Academically, Domenech was a twice participant (2002 & 2003) in the international rounds of the Philip C. Jessup International Law Moot Court Competition on behalf of UPR's School of Law. He ranked in the top 15% of oralists.

==Family==

He is the great-grandnephew of Manuel V. Domenech, an engineer, who was a member of the first Puerto Rico House of Representatives after the Spanish–American War of 1898, and was reelected in 1902 and 1904. During 1904 he served as Mayor for the city of Ponce, Puerto Rico. In 1914 he was appointed to serve as Commissioner of the Interior, becoming one of the first Puerto Ricans to hold an officer's position in the Cabinet which was appointed by the President of the United States.
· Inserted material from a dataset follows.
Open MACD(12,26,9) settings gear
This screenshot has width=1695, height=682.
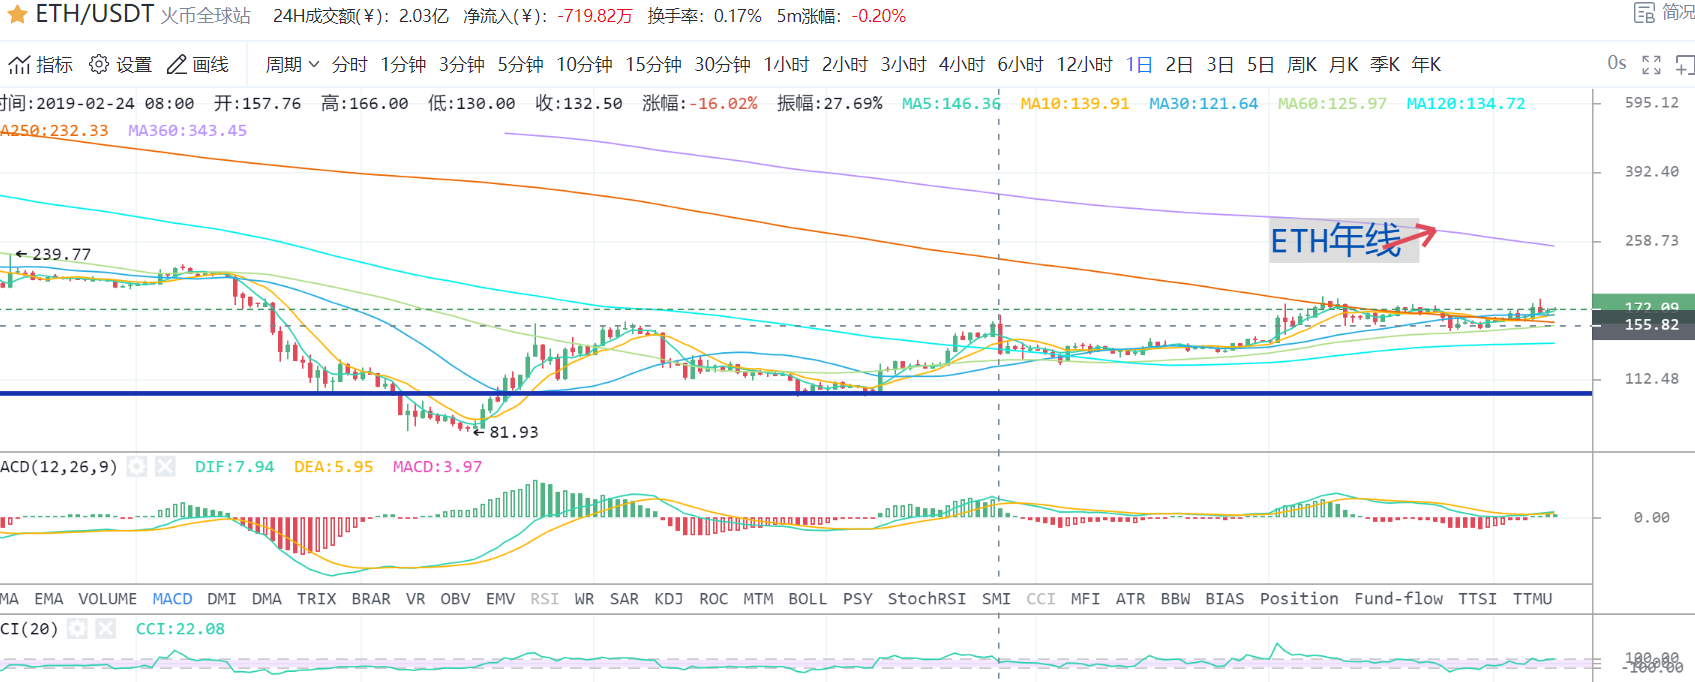(137, 467)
Also, he was later appointed as Treasurer of Puerto Rico serving in this capacity from 1930 to 1935. Unlike his great-grandnephew, Manuel Domenech was a very active member of the Republican Party of Puerto Rico attending the 1928 Republican National Convention as an alternate delegate.

Domenech is also second cousin of the former Commonwealth of Virginia's Secretary of Natural Resources, Douglas Domenech who served in the Bush Administration as Deputy Chief of Staff for the United States Department of the Interior and who also served as Assistant Secretary for Insular Affairs of the United States Department of the Interior under the Trump Administration.